Appreciate the fact that not everything can be measured
Some important things are hard to measure. Tom Sweet, VP in IT Solutions at GM Financial, reminds listeners of this time-tested wisdom. “[Martin Fowler] had a blog post about measuring programmer productivity. And he says it’s really hard to measure programmer productivity. You can’t look at lines of code. You can’t just look at defects. So if you could read his post, it’s not that long, but he makes a lot of sense and so when people say, “How do you measure individuals?” It’s hard, right?” The thought applies to more than just programmer productivity, but a lot of areas in the business as well.
Carve room for flexibility
The plan tends to change mid-flight. Director of Infrastructure and Engineering at a leading retailer, Anshuman Awasthi, says, “I think the beauty of the cloud is, you can have two technologies. There is no big commitment that you have to make like three years, four years, when you have bought something on premises. You are making a commitment for three, four years for on-prem, not for the cloud.”

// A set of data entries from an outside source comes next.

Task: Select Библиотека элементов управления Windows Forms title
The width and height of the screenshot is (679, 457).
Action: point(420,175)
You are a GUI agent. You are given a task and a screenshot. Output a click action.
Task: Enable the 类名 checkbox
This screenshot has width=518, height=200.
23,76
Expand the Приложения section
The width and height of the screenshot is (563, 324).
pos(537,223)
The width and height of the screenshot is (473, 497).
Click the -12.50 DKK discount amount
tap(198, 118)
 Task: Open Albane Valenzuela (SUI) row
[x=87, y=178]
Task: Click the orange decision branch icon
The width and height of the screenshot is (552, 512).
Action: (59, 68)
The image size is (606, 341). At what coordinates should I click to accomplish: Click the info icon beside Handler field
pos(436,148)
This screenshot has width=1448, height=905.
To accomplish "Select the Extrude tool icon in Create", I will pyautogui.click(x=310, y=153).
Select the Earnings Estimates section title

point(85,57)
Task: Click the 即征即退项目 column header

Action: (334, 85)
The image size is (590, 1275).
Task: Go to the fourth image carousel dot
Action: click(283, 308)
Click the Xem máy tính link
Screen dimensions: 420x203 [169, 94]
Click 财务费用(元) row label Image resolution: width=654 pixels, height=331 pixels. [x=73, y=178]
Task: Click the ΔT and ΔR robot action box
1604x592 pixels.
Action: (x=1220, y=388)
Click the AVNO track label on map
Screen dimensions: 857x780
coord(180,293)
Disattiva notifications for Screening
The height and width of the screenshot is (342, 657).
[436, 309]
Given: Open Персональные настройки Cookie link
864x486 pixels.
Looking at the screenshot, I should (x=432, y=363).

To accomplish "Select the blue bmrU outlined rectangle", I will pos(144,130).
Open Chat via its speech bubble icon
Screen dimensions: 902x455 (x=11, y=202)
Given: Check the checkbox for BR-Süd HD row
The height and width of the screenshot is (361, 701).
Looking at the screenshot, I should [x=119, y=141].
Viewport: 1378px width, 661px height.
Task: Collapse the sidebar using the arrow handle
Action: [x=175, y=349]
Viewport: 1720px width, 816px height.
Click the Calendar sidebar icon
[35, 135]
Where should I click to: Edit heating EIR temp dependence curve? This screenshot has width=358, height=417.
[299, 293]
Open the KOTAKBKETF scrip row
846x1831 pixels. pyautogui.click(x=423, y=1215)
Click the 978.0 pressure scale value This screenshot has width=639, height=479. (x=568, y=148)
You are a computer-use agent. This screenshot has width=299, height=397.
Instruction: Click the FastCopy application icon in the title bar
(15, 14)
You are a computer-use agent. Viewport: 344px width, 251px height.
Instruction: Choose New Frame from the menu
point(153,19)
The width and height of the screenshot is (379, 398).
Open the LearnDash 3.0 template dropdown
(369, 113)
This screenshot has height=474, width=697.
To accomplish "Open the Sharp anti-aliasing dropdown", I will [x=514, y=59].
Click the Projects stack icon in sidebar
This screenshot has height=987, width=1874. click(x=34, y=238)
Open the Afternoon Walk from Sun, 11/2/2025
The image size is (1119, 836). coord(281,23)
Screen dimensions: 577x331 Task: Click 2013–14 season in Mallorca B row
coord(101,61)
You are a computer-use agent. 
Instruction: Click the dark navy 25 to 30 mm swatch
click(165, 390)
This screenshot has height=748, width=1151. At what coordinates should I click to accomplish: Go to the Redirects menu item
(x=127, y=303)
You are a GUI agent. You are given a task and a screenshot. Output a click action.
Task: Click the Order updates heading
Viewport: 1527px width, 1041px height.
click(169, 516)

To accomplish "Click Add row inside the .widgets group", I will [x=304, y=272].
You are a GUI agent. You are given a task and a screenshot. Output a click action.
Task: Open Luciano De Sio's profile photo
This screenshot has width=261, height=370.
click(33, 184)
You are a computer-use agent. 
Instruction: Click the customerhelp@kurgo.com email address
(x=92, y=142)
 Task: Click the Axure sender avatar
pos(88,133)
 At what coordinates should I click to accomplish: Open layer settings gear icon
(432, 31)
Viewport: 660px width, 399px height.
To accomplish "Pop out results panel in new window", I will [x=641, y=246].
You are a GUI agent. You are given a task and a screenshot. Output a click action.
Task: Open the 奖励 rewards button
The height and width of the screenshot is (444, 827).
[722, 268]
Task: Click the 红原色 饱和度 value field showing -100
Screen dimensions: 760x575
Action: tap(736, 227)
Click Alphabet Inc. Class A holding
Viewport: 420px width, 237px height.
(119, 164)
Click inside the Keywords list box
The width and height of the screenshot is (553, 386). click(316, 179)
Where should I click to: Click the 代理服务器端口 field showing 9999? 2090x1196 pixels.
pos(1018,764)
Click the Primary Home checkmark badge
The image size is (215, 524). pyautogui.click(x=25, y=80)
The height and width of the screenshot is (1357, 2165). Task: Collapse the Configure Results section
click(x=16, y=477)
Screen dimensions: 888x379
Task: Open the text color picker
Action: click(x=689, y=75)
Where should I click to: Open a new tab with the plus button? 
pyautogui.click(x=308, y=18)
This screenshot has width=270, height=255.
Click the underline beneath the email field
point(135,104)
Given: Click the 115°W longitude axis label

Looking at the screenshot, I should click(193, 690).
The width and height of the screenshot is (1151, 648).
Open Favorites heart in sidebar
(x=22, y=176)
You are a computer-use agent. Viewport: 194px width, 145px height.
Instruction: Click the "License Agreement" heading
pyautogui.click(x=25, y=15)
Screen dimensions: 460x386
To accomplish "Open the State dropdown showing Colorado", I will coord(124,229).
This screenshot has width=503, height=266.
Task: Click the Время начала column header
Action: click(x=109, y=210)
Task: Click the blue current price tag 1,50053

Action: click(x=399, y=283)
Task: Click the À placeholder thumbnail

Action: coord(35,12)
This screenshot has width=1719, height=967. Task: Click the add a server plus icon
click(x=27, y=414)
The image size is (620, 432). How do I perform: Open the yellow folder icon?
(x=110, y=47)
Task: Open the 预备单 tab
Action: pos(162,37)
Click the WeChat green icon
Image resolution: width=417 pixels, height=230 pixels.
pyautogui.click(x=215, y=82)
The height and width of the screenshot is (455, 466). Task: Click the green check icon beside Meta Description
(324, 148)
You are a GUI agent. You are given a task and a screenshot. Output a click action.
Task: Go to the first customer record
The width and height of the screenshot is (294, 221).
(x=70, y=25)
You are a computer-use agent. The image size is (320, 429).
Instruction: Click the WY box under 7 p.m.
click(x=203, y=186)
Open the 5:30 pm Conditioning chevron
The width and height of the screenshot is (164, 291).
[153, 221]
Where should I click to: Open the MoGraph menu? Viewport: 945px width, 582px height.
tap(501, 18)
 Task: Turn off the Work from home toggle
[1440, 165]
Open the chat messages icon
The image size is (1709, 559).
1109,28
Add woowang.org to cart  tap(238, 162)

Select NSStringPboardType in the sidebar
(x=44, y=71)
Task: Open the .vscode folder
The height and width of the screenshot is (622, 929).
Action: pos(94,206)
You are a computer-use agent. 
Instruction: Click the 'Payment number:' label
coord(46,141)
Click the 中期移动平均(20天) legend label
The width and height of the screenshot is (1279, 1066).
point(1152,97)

Referring to the flexibility that affords, he adds, “You can have two different vendors. With one, you can have 30% of the traffic, the other one maybe doing 70%. Based on the confidence that you have, and with SD-WAN you can maneuver it. What is coming up slowly is the API integration, where I’m not dependent on a vendor, for the technology that I want to choose.”
See the truth in the middle
Many very practical technologies today are surrounded with both hype and cynicism. The truth is somewhere in the middle, as Unisys CTO Vishal Gupta reminds us in reference to Artificial Intelligence. “I think the balance comes in. You can either hype AI not to be so afraid of it that you don’t leverage it. That’s where the balanced approach is needed.”